DATA SECTION
····················
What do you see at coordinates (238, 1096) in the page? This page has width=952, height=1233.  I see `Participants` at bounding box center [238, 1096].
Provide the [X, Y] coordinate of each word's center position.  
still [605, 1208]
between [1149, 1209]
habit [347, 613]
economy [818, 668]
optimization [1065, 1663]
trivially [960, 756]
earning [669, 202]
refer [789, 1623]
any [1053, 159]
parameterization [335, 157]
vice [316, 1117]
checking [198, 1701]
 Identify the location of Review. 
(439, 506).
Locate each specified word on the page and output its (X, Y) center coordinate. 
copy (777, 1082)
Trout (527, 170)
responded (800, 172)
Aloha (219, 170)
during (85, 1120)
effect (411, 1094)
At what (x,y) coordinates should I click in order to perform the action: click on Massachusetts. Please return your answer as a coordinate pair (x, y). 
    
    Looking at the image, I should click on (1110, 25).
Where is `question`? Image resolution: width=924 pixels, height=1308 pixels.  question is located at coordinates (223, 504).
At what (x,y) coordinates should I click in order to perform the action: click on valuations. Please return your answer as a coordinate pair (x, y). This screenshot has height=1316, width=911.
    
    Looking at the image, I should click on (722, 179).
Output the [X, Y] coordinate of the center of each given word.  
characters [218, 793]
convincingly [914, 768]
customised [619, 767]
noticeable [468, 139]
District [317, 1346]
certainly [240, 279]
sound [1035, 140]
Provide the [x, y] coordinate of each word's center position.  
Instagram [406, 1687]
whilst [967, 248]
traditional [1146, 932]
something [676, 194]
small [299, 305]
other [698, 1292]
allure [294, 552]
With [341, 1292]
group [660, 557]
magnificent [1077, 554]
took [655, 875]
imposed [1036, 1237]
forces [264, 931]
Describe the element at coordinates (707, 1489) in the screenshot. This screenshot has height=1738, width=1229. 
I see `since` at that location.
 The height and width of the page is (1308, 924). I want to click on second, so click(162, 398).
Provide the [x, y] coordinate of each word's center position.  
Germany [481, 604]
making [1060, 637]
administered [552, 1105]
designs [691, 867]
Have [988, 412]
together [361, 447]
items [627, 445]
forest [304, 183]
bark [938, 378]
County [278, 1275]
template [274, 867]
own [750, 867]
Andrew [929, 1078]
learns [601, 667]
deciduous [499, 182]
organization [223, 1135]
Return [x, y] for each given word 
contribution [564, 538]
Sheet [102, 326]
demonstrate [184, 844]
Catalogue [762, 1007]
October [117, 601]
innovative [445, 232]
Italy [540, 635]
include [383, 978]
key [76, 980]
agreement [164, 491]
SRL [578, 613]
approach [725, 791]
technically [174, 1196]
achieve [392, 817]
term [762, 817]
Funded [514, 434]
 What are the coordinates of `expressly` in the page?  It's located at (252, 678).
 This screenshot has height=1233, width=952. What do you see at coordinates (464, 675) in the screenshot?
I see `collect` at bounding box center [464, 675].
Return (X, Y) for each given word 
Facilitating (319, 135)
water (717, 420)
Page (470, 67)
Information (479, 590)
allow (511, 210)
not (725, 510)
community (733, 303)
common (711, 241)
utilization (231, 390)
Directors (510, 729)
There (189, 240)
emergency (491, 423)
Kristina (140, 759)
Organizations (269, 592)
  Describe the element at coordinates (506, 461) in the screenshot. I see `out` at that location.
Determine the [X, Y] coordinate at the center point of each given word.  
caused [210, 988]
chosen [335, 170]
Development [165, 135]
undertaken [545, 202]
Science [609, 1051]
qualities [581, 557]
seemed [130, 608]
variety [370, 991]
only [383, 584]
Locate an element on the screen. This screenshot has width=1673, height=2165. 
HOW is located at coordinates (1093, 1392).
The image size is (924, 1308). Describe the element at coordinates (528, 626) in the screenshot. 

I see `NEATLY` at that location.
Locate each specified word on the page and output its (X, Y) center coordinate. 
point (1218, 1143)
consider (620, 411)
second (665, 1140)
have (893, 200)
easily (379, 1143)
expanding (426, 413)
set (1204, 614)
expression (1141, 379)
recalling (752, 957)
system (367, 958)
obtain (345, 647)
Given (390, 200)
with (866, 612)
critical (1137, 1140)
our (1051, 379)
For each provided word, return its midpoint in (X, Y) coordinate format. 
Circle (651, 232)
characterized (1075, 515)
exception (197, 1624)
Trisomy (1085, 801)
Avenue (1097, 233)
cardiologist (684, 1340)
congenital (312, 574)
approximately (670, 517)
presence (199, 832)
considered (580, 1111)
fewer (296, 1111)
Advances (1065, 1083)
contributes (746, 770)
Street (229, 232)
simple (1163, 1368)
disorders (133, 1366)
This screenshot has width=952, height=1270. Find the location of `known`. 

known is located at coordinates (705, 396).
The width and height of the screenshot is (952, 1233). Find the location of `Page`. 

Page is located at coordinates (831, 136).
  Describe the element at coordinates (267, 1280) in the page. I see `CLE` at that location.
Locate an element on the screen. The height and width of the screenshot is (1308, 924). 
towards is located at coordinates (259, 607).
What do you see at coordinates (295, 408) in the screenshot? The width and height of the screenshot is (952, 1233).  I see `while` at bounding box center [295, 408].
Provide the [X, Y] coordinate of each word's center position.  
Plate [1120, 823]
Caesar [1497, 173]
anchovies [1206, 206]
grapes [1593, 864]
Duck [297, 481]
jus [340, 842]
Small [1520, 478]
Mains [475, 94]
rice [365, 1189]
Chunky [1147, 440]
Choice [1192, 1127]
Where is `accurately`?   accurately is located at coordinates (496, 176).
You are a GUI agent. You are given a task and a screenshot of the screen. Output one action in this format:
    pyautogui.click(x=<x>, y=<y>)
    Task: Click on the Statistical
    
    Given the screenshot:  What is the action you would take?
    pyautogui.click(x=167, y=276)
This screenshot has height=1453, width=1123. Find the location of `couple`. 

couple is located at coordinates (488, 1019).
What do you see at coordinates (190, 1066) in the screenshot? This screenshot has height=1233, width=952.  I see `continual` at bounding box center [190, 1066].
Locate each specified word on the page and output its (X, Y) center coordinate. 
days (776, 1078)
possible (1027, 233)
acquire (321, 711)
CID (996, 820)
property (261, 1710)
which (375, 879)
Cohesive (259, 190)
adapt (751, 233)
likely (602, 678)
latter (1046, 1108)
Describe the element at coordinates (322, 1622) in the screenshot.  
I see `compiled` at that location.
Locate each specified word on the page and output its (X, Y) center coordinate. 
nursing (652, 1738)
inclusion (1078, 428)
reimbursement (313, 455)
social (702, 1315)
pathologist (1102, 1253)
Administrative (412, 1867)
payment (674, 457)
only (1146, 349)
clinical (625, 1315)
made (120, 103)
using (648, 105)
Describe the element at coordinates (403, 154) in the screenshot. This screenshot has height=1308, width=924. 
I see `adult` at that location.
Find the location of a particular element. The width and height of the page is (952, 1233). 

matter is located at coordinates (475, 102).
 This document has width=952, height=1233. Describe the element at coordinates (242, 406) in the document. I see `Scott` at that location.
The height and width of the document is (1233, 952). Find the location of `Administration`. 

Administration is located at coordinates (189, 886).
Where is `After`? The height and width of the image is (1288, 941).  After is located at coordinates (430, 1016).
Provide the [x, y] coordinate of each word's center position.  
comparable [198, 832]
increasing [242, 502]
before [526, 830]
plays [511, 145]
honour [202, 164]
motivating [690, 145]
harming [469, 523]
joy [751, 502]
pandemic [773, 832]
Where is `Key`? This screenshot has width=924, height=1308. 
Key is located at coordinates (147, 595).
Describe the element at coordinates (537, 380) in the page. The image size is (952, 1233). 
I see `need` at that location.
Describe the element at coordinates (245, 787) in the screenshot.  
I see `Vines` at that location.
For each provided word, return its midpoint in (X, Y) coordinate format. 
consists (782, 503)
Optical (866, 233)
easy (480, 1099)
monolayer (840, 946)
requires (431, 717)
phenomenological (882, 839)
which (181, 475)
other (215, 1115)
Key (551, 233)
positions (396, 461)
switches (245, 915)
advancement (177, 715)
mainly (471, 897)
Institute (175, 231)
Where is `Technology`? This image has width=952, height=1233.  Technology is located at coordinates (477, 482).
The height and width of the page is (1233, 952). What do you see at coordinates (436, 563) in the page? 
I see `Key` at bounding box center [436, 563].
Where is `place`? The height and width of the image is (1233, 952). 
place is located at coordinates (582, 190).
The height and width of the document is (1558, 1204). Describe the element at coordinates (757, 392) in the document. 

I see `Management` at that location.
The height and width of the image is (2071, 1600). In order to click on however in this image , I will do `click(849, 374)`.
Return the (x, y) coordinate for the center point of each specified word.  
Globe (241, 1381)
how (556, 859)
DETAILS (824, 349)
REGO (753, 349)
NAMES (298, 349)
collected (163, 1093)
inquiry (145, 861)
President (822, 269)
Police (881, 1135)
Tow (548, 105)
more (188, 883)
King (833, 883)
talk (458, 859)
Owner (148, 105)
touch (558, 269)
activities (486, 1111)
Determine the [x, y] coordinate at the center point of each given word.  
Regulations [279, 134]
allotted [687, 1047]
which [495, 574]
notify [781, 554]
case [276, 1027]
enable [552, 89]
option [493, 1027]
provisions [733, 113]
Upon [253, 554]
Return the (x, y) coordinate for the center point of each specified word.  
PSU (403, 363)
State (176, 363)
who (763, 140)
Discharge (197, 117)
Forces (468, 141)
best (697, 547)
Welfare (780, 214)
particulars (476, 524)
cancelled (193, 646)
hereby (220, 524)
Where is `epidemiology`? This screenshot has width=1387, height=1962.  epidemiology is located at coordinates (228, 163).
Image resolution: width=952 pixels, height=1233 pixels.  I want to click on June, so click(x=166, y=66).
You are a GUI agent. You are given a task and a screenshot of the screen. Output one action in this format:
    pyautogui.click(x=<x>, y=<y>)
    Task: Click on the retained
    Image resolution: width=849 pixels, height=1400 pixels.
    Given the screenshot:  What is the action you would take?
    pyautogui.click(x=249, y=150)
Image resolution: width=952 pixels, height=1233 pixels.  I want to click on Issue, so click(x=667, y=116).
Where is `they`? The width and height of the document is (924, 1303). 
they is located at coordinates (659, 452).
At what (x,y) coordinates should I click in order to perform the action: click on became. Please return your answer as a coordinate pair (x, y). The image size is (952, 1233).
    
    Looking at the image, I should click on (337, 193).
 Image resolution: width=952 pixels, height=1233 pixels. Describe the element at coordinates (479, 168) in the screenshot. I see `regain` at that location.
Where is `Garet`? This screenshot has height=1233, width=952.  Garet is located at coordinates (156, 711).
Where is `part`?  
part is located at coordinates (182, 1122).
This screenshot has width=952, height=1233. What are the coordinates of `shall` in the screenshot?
····················
WRITTEN TASK
Rewrite the records from the line containing "economy [818, 668]" up to and including the line containing "Instagram [406, 1687]", replacing "coordinate pair" with "coordinate tuple" and leaving everything else unchanged. Output only those lines.

EXERCISE ANSWER
economy [818, 668]
optimization [1065, 1663]
trivially [960, 756]
earning [669, 202]
refer [789, 1623]
any [1053, 159]
parameterization [335, 157]
vice [316, 1117]
checking [198, 1701]
 Identify the location of Review. 
(439, 506).
Locate each specified word on the page and output its (X, Y) center coordinate. 
copy (777, 1082)
Trout (527, 170)
responded (800, 172)
Aloha (219, 170)
during (85, 1120)
effect (411, 1094)
At what (x,y) coordinates should I click in order to perform the action: click on Massachusetts. Please return your answer as a coordinate tuple (x, y). 
    
    Looking at the image, I should click on (1110, 25).
Where is `question`? Image resolution: width=924 pixels, height=1308 pixels.  question is located at coordinates (223, 504).
At what (x,y) coordinates should I click in order to perform the action: click on valuations. Please return your answer as a coordinate tuple (x, y). This screenshot has height=1316, width=911.
    
    Looking at the image, I should click on (722, 179).
Output the [X, Y] coordinate of the center of each given word.  
characters [218, 793]
convincingly [914, 768]
customised [619, 767]
noticeable [468, 139]
District [317, 1346]
certainly [240, 279]
sound [1035, 140]
Provide the [x, y] coordinate of each word's center position.  
Instagram [406, 1687]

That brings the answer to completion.